E te falaria de como as pessoas ficam engraçadas quando olham ao longe
e quando devaneiam dentro de si mesmas.

Falaria de como o cotidiano é incrível quando compartilhado.

quarta-feira, 1 de fevereiro de 2012

Dois homossexuais passam.

Não houve um lado para que nos pudéssemos nos identificar, o comunismo dizia que éramos um vício do capitalismo, um sinal da decadência da sociedade burguesa e o capitalismo dizia – e esse argumento ainda persiste forte atualmente – que éramos antinaturais, que vamos contra o estado de natureza. Sozinhos, desabrigados politicamente, religiosamente, civicamente e moralmente, andávamos cautelosos nessa civilização construída com uma noção tão pequena do que é ser humano. Houve avanços, entretanto, ainda temos que lidar com a marginalidade, com o desprezo, com a sociedade canibal e consumista do capitalismo.

Eu, homossexual, ainda ando taciturno ainda que o dia brilhe lá fora. Demoro a decidir se pego a mão do meu amigo ou namorado, penso se me encontro forte o suficiente para encarar os olhares policiais dos transeuntes, tortos e repressores, se me encontro inabalável o suficiente para ouvir um xingamento, e em última instância - mas não impossível, encarar o soco. Há várias maneiras de fazer com que duas mãos se afastem, eu as conheço, faço os cálculos e meço: eu tenho uma humanidade maior do que a existente, logo, eu pego essa mão e ando.

Os olhares se entortam logo que essas mãos se unem, algumas bocas se contêm, outras se espantam, então surge um vácuo no meio da rua cheia: dois homossexuais de mãos dadas abrem espaço. Homens e mulheres espantados, aquela senhora ali com o crucifixo pensando em rezar pelo fim dos tempos – mal sabe ela que já se encontra atropelada pelo tempo: dois homossexuais passam e se amam. A civilização de cinco mil anos não entende nada, o frenesi atômico se forma com a presença alienígena, o pescoço da senhora apavorada sua, nossa senhora de aparecida, dois homossexuais se amam!
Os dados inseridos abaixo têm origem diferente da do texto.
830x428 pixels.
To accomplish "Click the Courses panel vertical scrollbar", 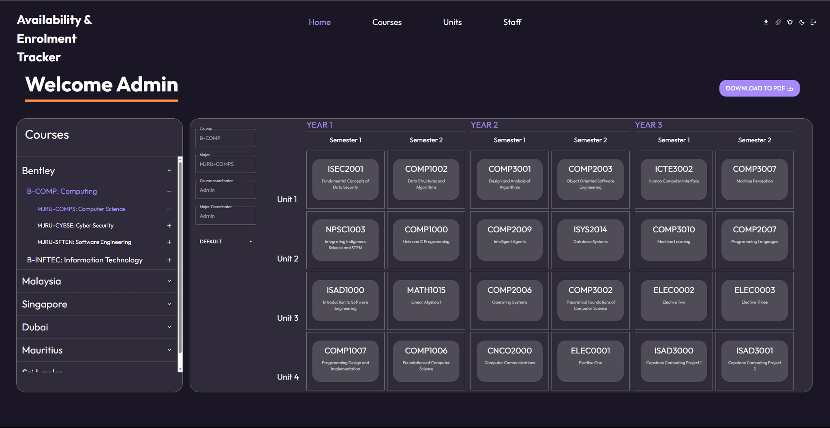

Ouve-se o silêncio de pedreiros, balconistas, professores, alquimistas e pastores e vereadores...

Logo os dois homossexuais viram a esquina e o mundo, naquela rua, volta ao seu tamanho original e pequeno. Mas o pavor causado pela presença vanguardista de dois homossexuais que se amavam ficará guardado na imatura mentalidade de quem os viu passar.